**HOW TO COMPLETE THIS TASK:** Extract all lines that hold "field" from the records below.

══ DATA EXTRACTS ══

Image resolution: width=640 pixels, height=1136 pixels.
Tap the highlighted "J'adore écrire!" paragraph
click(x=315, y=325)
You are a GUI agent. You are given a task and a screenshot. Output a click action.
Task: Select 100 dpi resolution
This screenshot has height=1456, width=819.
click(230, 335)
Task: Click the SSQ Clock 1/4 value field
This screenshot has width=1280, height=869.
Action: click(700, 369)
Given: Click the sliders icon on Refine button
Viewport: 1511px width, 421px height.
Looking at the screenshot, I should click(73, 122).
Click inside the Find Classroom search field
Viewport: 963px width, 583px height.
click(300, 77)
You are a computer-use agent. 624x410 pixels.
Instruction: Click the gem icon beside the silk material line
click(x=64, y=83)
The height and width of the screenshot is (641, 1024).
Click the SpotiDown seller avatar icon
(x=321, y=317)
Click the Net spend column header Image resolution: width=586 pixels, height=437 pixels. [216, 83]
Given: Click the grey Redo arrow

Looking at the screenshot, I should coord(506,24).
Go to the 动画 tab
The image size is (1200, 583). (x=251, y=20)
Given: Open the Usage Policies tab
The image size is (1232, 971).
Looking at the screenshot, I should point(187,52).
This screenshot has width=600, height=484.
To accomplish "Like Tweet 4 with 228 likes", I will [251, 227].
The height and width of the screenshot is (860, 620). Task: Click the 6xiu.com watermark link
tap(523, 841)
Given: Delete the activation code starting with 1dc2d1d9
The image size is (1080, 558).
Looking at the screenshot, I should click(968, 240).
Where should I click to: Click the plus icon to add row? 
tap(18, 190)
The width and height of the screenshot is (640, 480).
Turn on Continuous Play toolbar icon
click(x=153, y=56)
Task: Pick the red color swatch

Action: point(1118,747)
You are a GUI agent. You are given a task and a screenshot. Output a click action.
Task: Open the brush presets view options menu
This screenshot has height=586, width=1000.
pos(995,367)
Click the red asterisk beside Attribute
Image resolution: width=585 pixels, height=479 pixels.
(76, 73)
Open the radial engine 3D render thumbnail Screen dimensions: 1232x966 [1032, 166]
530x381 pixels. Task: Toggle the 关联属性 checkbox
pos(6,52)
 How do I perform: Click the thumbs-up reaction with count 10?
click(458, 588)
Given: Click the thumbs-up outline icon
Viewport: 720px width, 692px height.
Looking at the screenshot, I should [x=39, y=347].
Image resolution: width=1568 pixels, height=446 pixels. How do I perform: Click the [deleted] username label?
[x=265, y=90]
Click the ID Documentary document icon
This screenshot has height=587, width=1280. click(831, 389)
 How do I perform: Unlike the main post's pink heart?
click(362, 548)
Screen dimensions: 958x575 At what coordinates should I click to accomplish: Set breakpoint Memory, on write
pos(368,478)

═══

**ANSWER FOR THE TASK:**
Task: Click the SSQ Clock 1/4 value field
Click inside the Find Classroom search field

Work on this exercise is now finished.